SAP Enterprise Messaging and SAP Cloud Platform Integration (Pub/Sub Pattern)

Background:

This blog post attempts to take a common scenario I’ve seen over several SAP Cloud Platform Integration projects which I hope others will find helpful. It was something that couldn’t be achieved in the SAP PO days (easily) and I for one am happy that this is available in SAP Cloud Platform Integration:

  • Multiple receivers of the one piece of data and/or Pub Sub

Whilst there is nothing stopping you from having 3 receivers of a single message in one iflow, you will run into issues if the first receiver is successful and subsequent ones fail. Eg how to restart this, how to prevent duplicates etc. You can somewhat mitigate this through data stores, queues within SAP Cloud Platform Integration, but would require bespoke development each time. Creating an iflow for each receiver is also cumbersome from a maintenance and creates unnecessary load. (eg each iflow calls SuccessFactors to get changes)
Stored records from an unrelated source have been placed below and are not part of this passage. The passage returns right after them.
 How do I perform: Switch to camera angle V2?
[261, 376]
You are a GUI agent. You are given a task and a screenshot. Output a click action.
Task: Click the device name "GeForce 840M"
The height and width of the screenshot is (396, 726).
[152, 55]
This blog aims to reduce development and utilize SAP Enterprise Messaging topics and queues to increase re-usability to include new consumers. I’ve used SuccessFactors as an example, but there are now S/4HANA events that will use this type of functionality, while any system that may wish to publish an event or fit in a pub/sub integration pattern may be applicable here.

Things to note:

  • This functionality is separate to the inbuilt queues in the SAP Cloud Platform Integration Enterprise Edition
  • This FAQ is a handy read (re: Licencing etc). Or of course contact your friendly Account folks

Pre-requisite for this blog:

  • Knowledge of developing in SAP Cloud Platform Integration
  • Getting Started with SAP Enterprise Messaging
    • (Activate the service in the SAP Cloud Platform trial account)
    • When specifying the parameters (json file) you can use the below. Details of the syntax are covered here. This will ensure Messaging and REST are active

Other useful reads:

Scenario:

SuccessFactors employee changes are distributed to multiple systems.

High Level Steps:

  • Setup SAP Cloud Platform – Enterprise Messaging (See pre-requisite blog)
  • Create Topics and Queues
  • Create SAP Cloud Platform Integration flow to write to the Topic
  • Create SAP Cloud Platform Integration flow to read off the Queue and acknowledge the message

Please ensure you have activated the SAP Cloud Platform – Enterprise Messaging service beforehand (see pre-requisites)

Step 1: 

Log into SAP Foundry Trial and go to your Sub Account and then your Space

Step 2:

Within your space, click on your Enterprise Messaging instance

Step 3:

Navigate to Service Keys and keep this information for later in notepad (It will be needed for authentication). If one doesn’t exist, create one. This will show all the goodies to connect to the SAP Enterprise Messaging service through a variety of protocols

Step 4:

Click on Open Dashboard to take a peek at what’s happening with the service

Step 5:

Now this is where we’ll create our queues. It’s a bit counter intuitive for our scenario, but create Queues first. In this case, create: EmpReceiver1 and EmpReceiver2.

Step 6:

Create two queue subscriptions, referencing the same Topic Name (EmployeeChanges) but reference the different queues (EmpReceiver1 and EmpReceiver2).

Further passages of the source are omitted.